About this exercise: Read the records below. Copy each line where the string "badge" occurs.

= Beginning of Section =

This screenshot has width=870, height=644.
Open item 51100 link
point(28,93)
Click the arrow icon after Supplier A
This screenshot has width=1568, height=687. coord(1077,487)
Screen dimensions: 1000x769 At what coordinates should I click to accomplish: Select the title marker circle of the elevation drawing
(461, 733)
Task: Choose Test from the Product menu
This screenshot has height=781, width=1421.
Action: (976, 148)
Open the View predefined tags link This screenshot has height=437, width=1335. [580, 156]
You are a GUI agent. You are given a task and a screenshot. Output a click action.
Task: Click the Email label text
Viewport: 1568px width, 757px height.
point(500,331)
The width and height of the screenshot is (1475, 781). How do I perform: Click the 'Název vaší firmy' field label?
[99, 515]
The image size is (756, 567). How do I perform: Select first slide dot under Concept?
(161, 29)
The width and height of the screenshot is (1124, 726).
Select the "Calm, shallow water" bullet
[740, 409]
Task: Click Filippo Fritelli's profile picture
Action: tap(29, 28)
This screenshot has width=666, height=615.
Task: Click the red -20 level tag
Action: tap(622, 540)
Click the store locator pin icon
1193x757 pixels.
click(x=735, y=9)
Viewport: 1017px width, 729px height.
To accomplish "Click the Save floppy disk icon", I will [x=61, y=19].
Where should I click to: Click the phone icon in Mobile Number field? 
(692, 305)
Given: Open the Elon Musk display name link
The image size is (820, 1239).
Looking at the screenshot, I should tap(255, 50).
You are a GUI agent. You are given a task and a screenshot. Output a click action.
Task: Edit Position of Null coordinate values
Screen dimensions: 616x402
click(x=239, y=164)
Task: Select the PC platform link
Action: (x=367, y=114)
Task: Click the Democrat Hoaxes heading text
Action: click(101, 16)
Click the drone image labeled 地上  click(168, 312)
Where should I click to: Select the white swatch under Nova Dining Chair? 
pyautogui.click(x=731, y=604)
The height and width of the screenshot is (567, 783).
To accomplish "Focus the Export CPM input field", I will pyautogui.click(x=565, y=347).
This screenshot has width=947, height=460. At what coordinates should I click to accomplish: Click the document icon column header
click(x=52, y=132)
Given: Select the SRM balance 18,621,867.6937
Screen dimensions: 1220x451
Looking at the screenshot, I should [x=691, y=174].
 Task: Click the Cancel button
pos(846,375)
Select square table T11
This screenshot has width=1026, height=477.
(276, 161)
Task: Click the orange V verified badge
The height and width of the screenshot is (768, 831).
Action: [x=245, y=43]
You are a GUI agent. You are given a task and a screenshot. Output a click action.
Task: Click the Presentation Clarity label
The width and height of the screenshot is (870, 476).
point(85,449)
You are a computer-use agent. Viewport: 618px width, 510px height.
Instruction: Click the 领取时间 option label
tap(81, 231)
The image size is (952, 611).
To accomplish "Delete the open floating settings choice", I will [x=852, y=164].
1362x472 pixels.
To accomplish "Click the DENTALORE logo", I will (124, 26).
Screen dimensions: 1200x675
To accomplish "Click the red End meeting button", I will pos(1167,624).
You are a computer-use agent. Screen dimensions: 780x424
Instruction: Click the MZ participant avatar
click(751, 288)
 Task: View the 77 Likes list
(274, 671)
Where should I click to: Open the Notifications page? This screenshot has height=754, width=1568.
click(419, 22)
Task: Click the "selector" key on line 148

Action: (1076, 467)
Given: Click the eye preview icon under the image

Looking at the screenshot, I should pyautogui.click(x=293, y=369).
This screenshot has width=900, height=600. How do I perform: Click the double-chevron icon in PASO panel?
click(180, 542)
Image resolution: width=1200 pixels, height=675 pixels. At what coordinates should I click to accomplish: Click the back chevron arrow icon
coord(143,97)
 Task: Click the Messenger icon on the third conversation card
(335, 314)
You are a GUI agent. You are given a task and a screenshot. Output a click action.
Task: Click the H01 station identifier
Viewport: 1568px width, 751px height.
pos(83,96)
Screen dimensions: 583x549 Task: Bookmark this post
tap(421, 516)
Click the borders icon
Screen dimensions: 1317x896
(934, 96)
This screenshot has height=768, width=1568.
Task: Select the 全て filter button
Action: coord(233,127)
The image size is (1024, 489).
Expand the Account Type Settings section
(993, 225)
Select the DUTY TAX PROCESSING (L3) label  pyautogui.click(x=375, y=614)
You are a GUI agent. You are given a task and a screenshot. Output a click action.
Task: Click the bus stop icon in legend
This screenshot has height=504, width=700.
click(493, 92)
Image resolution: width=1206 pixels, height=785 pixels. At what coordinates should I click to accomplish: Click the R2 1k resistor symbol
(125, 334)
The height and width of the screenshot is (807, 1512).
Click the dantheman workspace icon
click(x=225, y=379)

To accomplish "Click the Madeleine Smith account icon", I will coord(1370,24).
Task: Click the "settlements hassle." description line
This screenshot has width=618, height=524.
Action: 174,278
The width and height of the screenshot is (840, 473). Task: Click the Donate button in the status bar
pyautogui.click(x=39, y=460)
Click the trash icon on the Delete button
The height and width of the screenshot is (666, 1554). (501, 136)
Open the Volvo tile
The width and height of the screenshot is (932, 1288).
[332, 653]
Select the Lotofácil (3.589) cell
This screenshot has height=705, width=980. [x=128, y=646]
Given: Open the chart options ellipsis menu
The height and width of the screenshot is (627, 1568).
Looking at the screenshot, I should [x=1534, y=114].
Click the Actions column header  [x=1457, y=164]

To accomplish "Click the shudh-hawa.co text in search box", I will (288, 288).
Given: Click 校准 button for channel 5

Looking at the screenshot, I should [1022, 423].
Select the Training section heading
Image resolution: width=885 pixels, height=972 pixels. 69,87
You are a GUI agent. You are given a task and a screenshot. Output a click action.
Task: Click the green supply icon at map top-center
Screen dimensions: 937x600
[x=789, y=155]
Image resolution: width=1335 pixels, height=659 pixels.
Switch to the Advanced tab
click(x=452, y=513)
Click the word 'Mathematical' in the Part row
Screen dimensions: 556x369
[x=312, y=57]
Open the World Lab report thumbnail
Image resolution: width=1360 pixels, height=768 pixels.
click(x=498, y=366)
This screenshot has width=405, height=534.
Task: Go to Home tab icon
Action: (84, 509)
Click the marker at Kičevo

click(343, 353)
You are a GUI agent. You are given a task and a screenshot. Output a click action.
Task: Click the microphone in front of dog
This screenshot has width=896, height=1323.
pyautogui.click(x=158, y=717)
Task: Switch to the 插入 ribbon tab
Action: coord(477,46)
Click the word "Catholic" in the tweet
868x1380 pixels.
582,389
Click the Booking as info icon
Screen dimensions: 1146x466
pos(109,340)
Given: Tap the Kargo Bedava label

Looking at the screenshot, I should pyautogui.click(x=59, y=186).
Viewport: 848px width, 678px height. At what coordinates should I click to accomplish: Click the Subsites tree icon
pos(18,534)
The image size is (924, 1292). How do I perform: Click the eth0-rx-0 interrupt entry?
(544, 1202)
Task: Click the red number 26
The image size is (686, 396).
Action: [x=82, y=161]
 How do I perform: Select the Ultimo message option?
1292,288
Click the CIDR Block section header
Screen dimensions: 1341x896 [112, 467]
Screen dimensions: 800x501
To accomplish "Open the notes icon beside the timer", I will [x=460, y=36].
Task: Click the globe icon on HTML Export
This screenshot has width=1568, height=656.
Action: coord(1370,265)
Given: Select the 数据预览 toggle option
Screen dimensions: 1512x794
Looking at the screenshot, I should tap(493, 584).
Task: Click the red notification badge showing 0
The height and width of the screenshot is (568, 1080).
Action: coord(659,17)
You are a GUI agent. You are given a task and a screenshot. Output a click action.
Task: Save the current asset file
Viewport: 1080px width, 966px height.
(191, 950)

= End of Section =

Written reply:
Task: Click the orange V verified badge
Task: Click the red notification badge showing 0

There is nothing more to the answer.